◆ Texte source ◆
◆ ◆ ◆ ◆ ◆ ◆ ◆

Consternation et perplexité au Quai des Orfèvres et aussi branle-bas de combat ! Cinq heures. Cinq heures une. Cinq heures deux ... Maigret s'agite, Mascouvin se tord les mains et parle d'aller faire immédiatement amende honorable chez Proud & Drouin, certains inspecteurs pensent déjà que le patron est victime d'une mauvaise blague ... Lorsque soudain, à cinq heures huit, le commissariat du XVIIIème appelle pour signaler l'assassinat, de deux coups de couteau dans le coeur, de Melle Jeanne, voyante non déclarée mais ayant une assez bonne clientèle qu'elle recevait au 67bis, rue Caulaincourt.

"Demain, à cinq heures de relevée, je tuerai la voyante. Signé : Picpus."

Non, ce billet à l'air si stupide n'avait rien d'une plaisanterie. La voyante est bel et bien morte. Assassinée. A cinq heures de relevée. le jour dit.

Tout le monde se précipite illico rue Caulaincourt. On y découvre une jeune quadragénaire proprement assassinée et point trop mal de son physique, aucun paquet de cartes sur le guéridon, un petit appartement très douillet et, dans la cuisine fermée à clef que finit par ouvrir un serrurier sur commande, un petit vieillard frêle, au pardessus verdi comme une soutane de curé de campagne, dont les papiers d'identité révèlent qu'il n'est autre qu'Octave le Cloaguen, ancien médecin de marine. La stupeur est d'autant plus grande que, selon les premières constatations, il est impossible que l'homme ait tué : ses vêtements sont exempts de toute tache de sang et, vu les blessures, il y en aurait eu. Fatalement.

A un Maigret qui commence à flairer l'affaire peu courante, le Cloaguen avoue avec humilité que oui, il venait se faire tirer les cartes chaque semaine chez Melle Jeanne mais qu'il ne faut surtout pas que sa femme soit mise au courant. Raccompagné chez lui par Maigret et un inspecteur, ils tombent sur un appartement de grand style dans une résidence luxueuse. Normal : le Cloaguen a jadis sauvé la fille d'un riche éleveur argentin qui lui a fait à vie une rente de deux-cent-mille francs par an. Anormal par contre : l'attitude nettement hostile de Mme le Cloaguen envers son époux - elle traiterait mieux son chien - doublée du mépris de leur fille, Gisèle. Avec ça, la chambre de le Cloaguen est meublée le plus simplement possible et possède un verrou à l'extérieur. du bout de ses lèvres très pincées, Mme le Cloaguen explique que son époux a parfois "des crises" et que, quand elle reçoit, elle l'enferme. Voilà. Il n'a pas le droit non plus de fumer, encore moins de boire. C'est mauvais pour sa santé.

En effet, il faut que le Cloaguen reste en vie le plus longtemps possible car la rente ne lui est versée qu'en mains propres et les versements ne seront pas reportés sur ses héritiers ...

◆ ◆ ◆ ◆ ◆ ◆ ◆

◆ Données fournies ◆
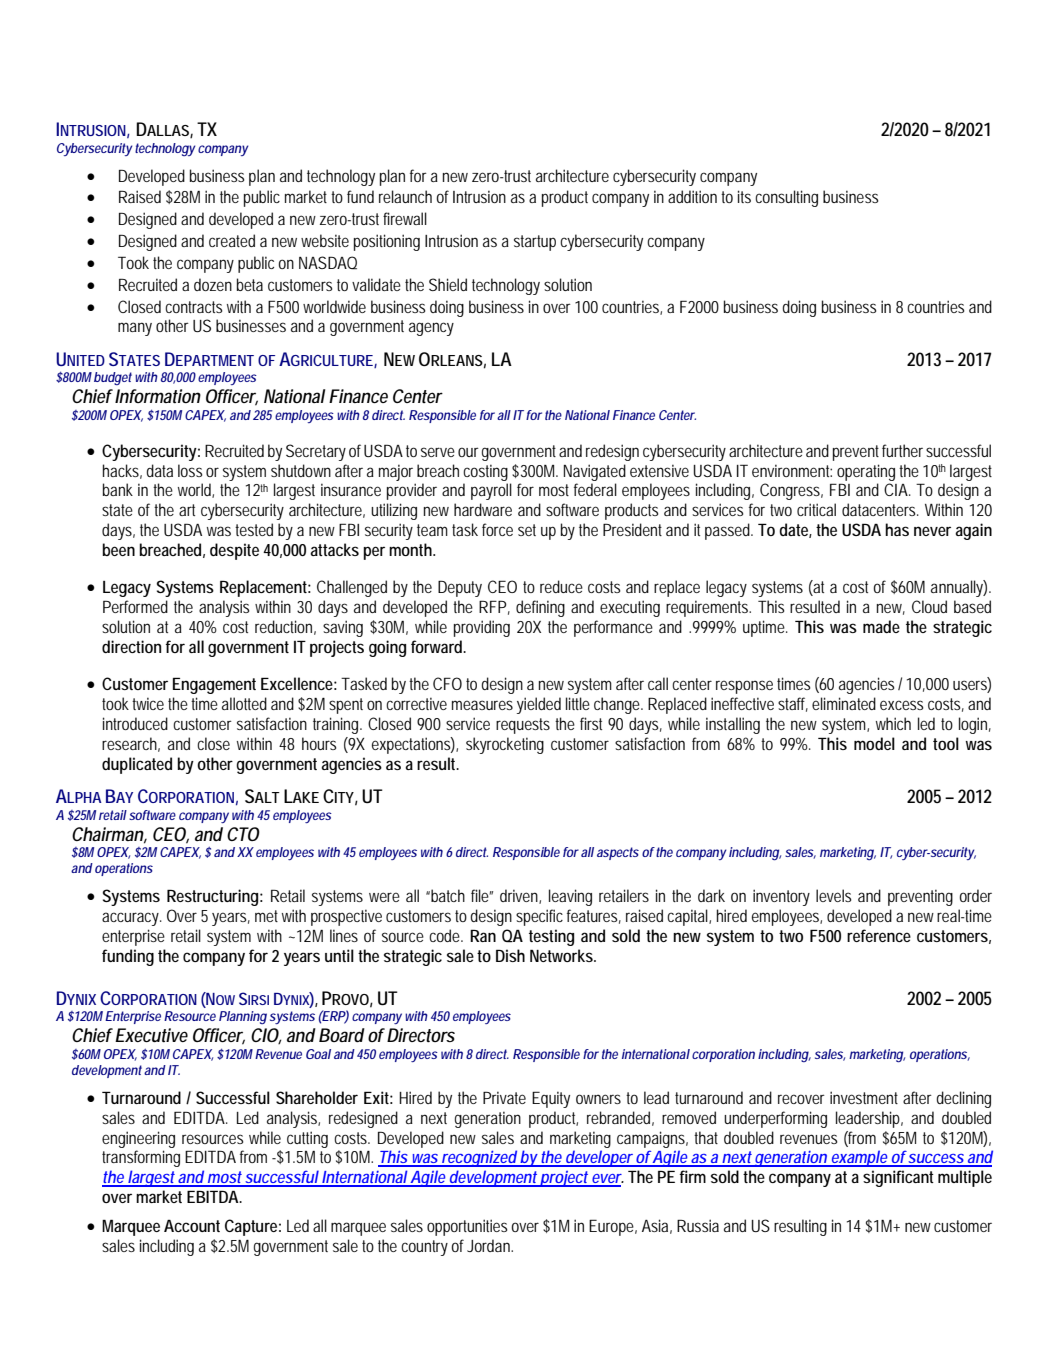 The width and height of the screenshot is (1054, 1365). What do you see at coordinates (535, 243) in the screenshot?
I see `startup` at bounding box center [535, 243].
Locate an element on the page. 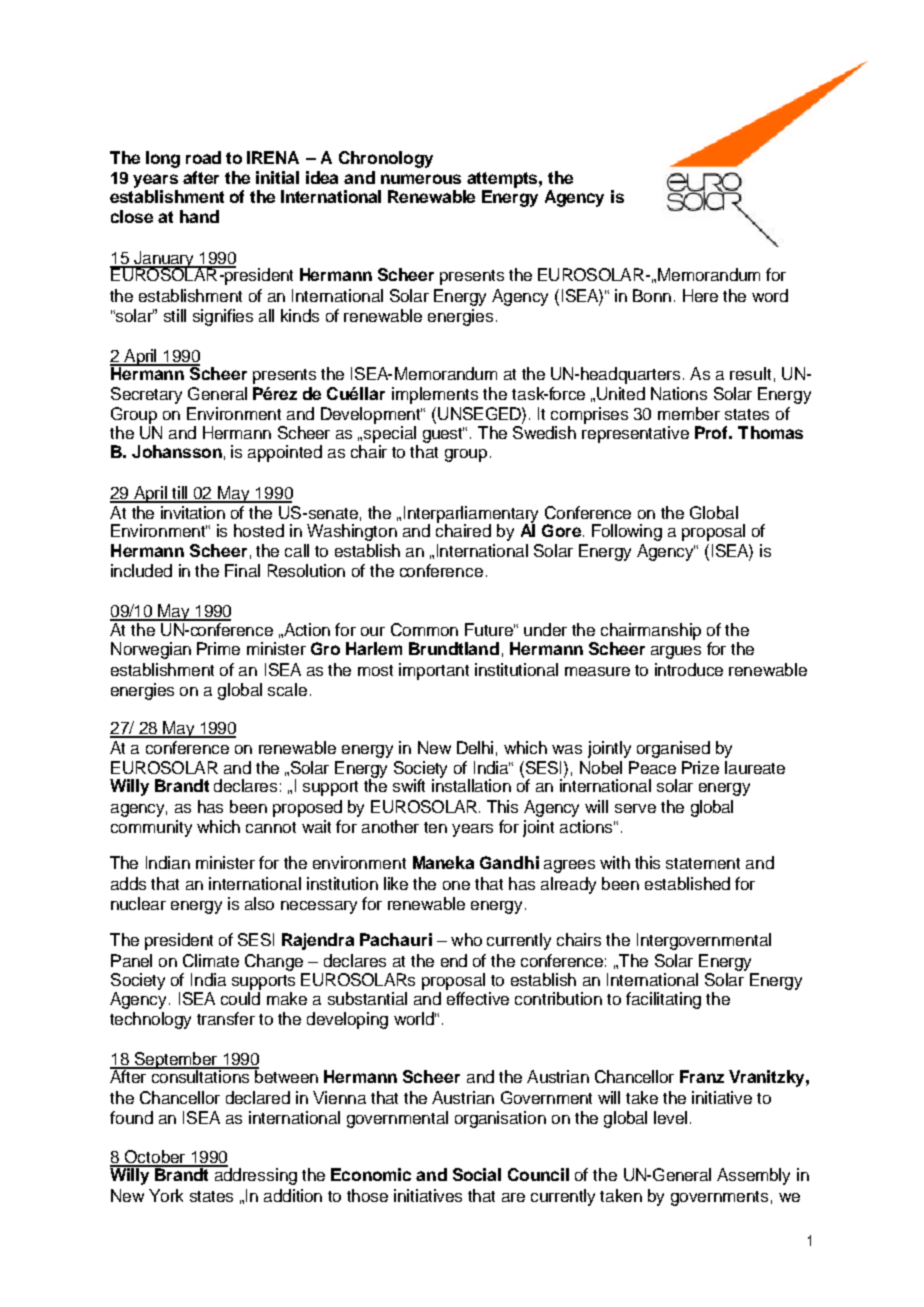 The image size is (924, 1307). signifies is located at coordinates (223, 317).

◆ ◆ ◆ ◆ ◆ ◆ ◆

◆ Consigne A ◆
Répondez, s'il vous plaît, à ces questions sur le texte source :
(i) À quelle heure le commissariat du XVIIIème appelle-t-il pour signaler l'assassinat ?
(ii) Quel métier Octave le Cloaguen exerçait-il autrefois ?
(iii) Quel est le montant annuel de la rente versée à le Cloaguen ?
◆ Consigne B ◆
Modifiez dans le texte source tout ce qui va de « Non, ce billet » jusqu'à « aurait eu. Fatalement. », en remplaçant « guéridon » par « buffet ».

◆ Réponse attendue A ◆
(i) À cinq heures huit.
(ii) Il était médecin de marine.
(iii) Deux-cent-mille francs par an.

◆ Réponse attendue B ◆
Non, ce billet à l'air si stupide n'avait rien d'une plaisanterie. La voyante est bel et bien morte. Assassinée. A cinq heures de relevée. le jour dit.

Tout le monde se précipite illico rue Caulaincourt. On y découvre une jeune quadragénaire proprement assassinée et point trop mal de son physique, aucun paquet de cartes sur le buffet, un petit appartement très douillet et, dans la cuisine fermée à clef que finit par ouvrir un serrurier sur commande, un petit vieillard frêle, au pardessus verdi comme une soutane de curé de campagne, dont les papiers d'identité révèlent qu'il n'est autre qu'Octave le Cloaguen, ancien médecin de marine. La stupeur est d'autant plus grande que, selon les premières constatations, il est impossible que l'homme ait tué : ses vêtements sont exempts de toute tache de sang et, vu les blessures, il y en aurait eu. Fatalement.